Print only the lines running from the line with "You are a computer-use agent. 1456x823" to the final line below, both included, exactly as written and without the pictures.
=== Given data ===
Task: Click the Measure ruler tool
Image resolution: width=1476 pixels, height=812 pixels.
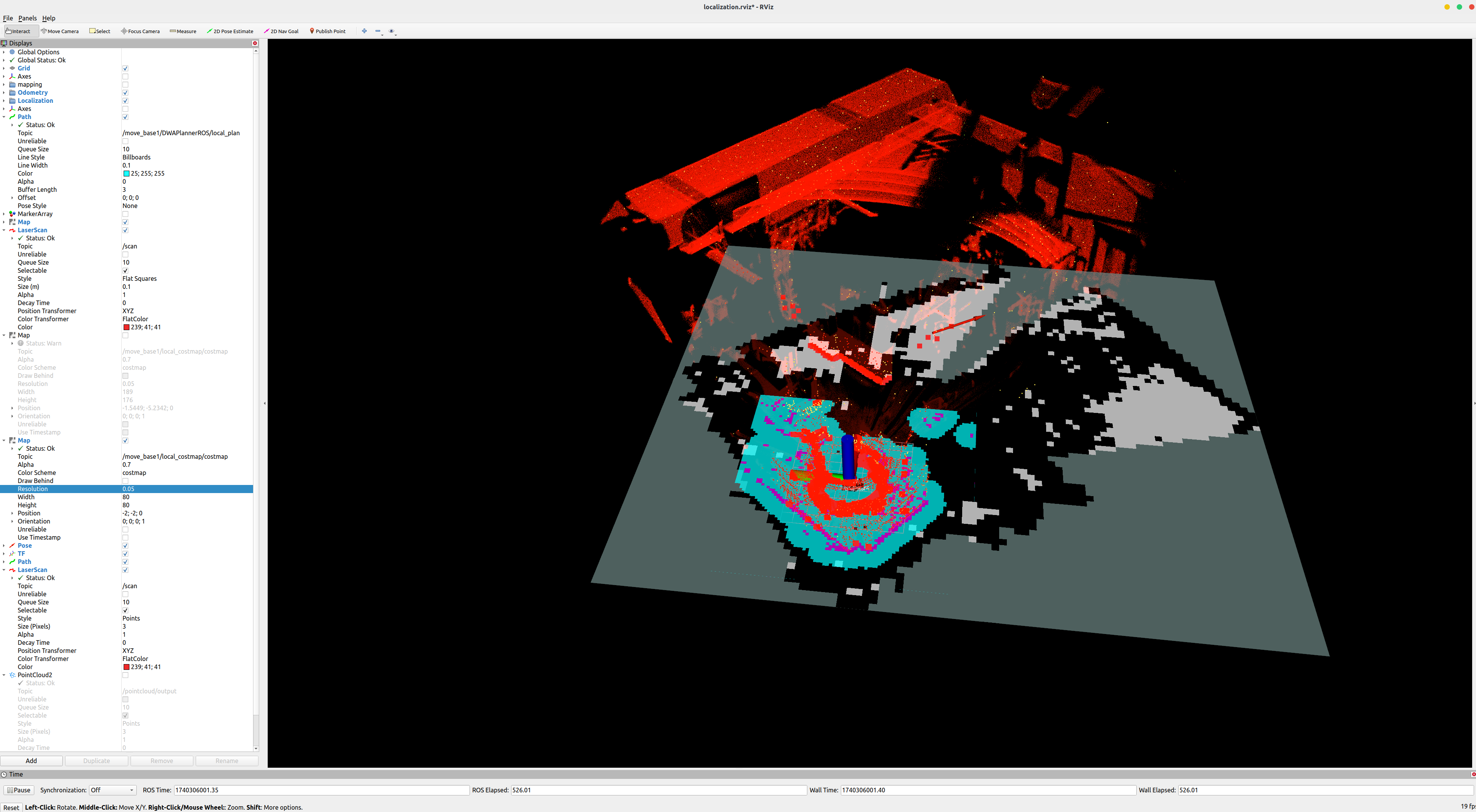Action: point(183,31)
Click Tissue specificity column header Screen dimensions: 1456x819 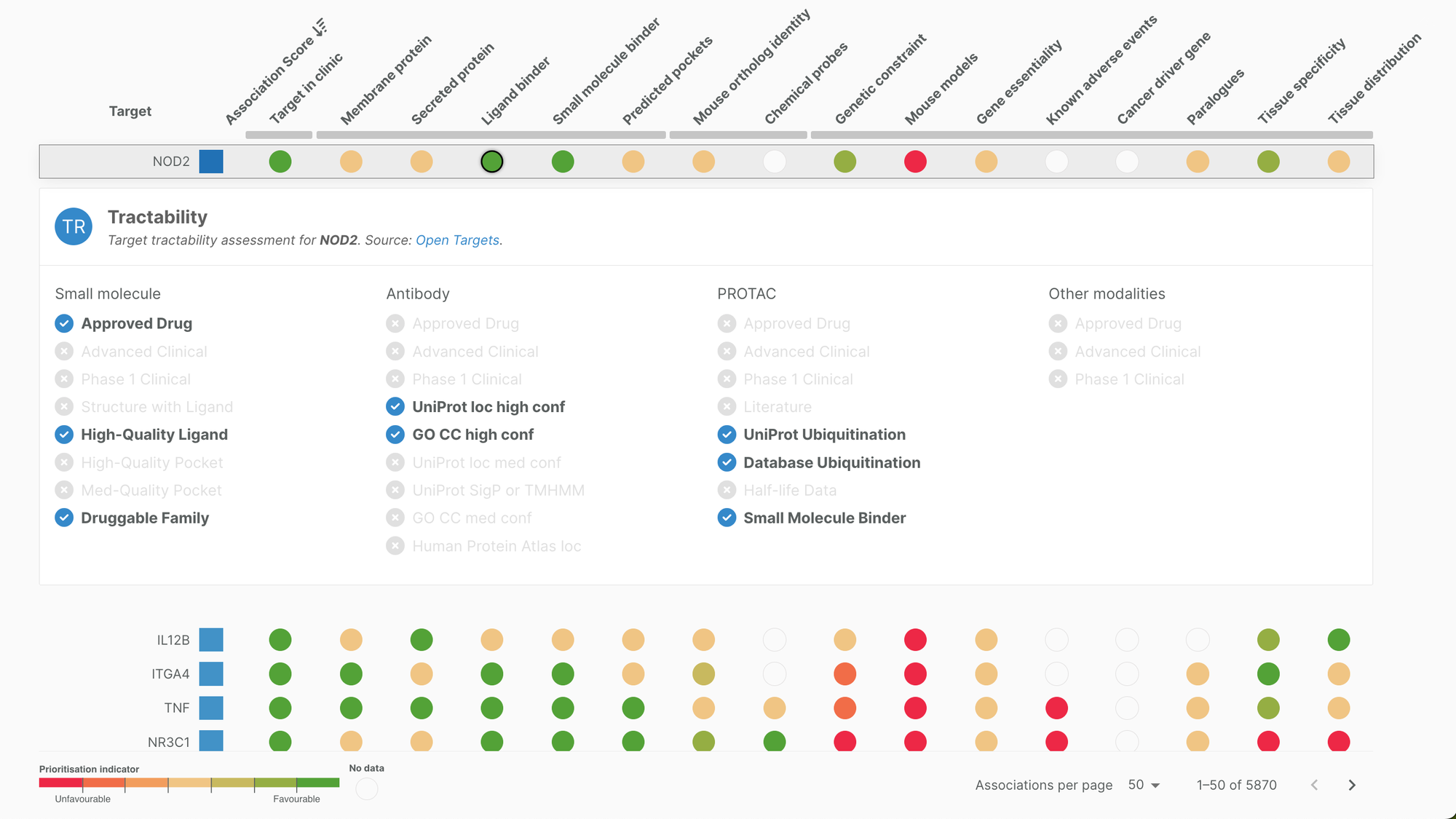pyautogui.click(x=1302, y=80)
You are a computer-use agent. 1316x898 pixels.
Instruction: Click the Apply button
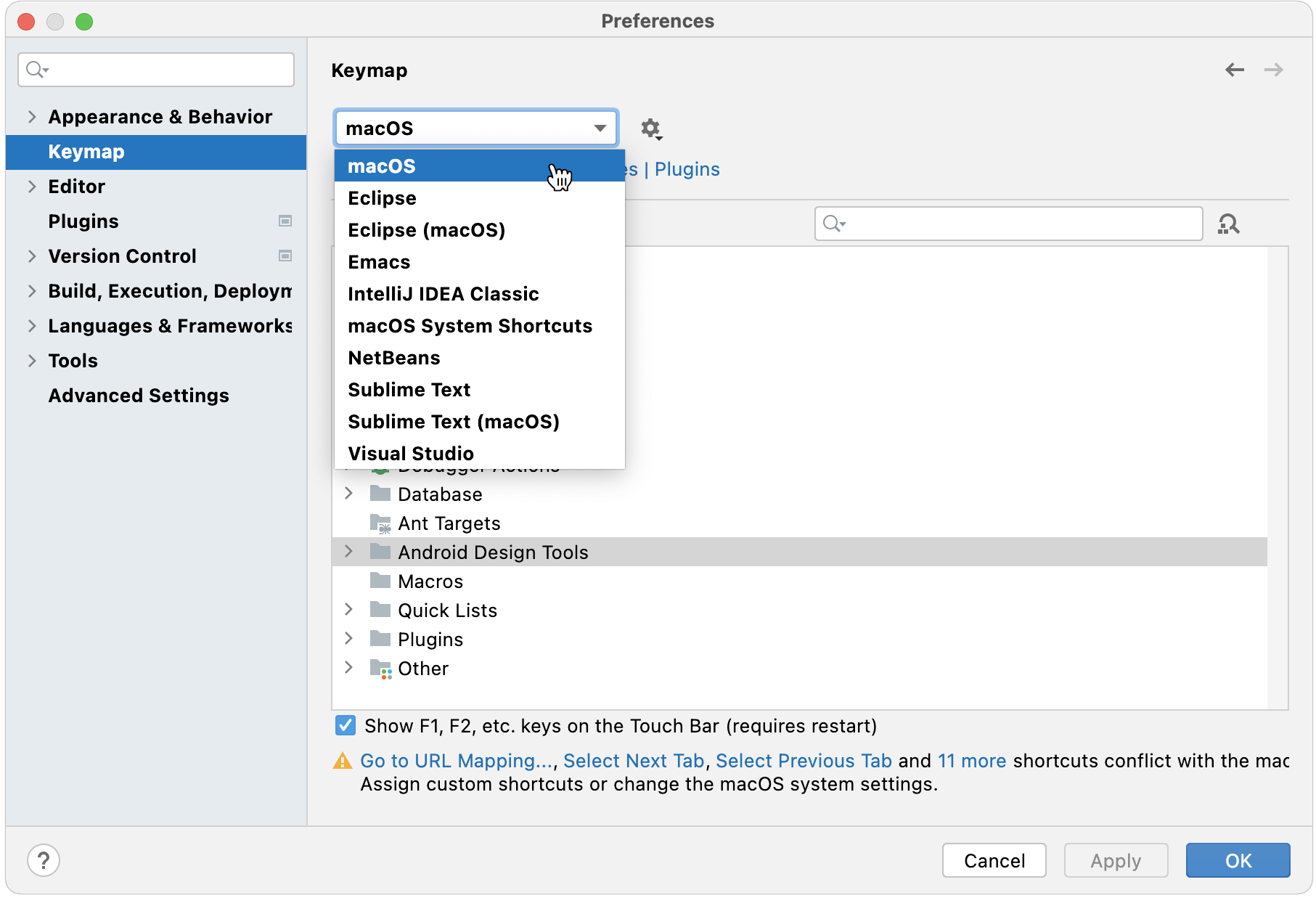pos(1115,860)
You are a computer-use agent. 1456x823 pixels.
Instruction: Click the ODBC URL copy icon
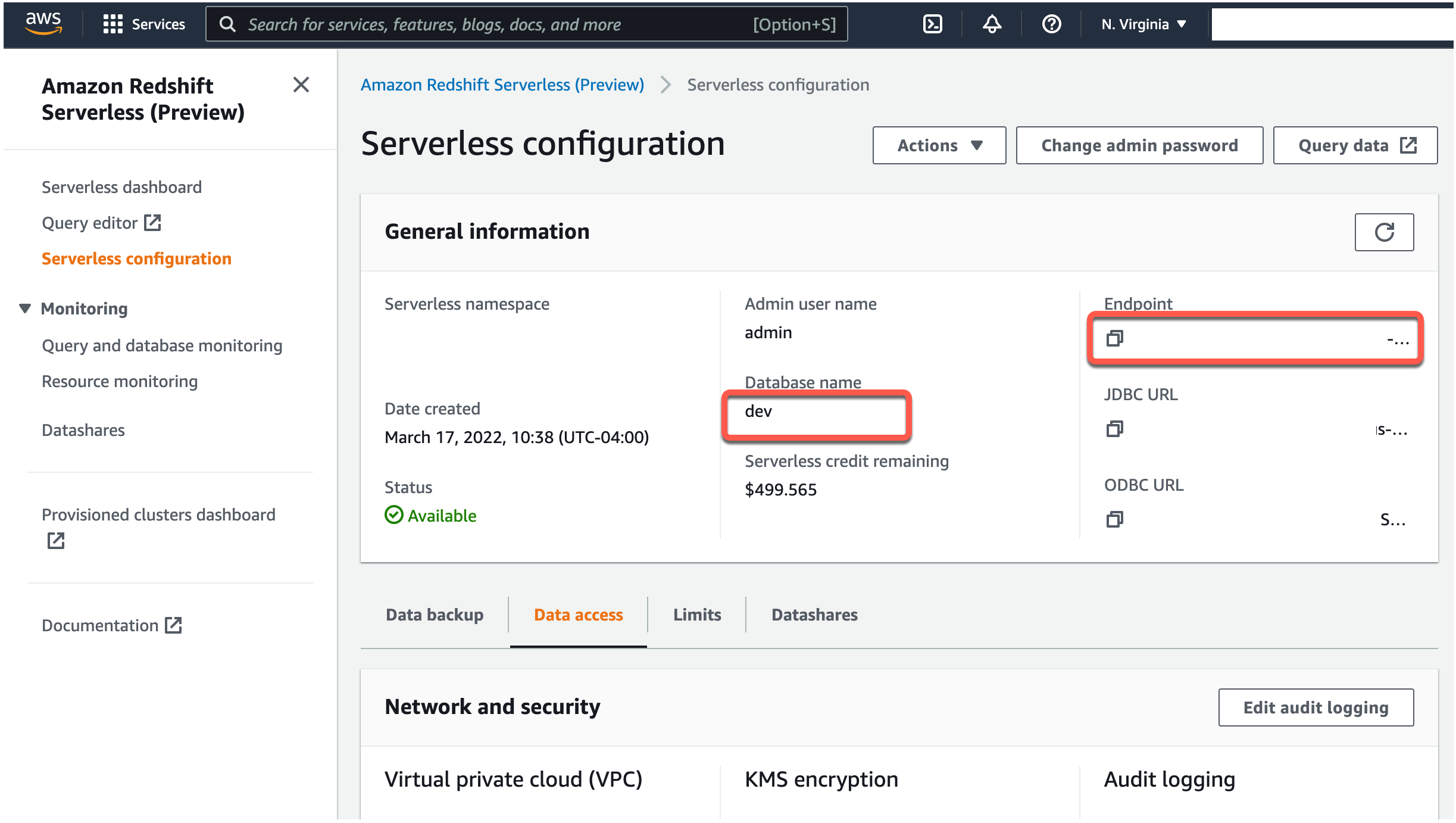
===
> _Answer to the exercise_:
You are a computer-use agent. 1456x823 pixels.
Instruction: Click the ODBC URL copy icon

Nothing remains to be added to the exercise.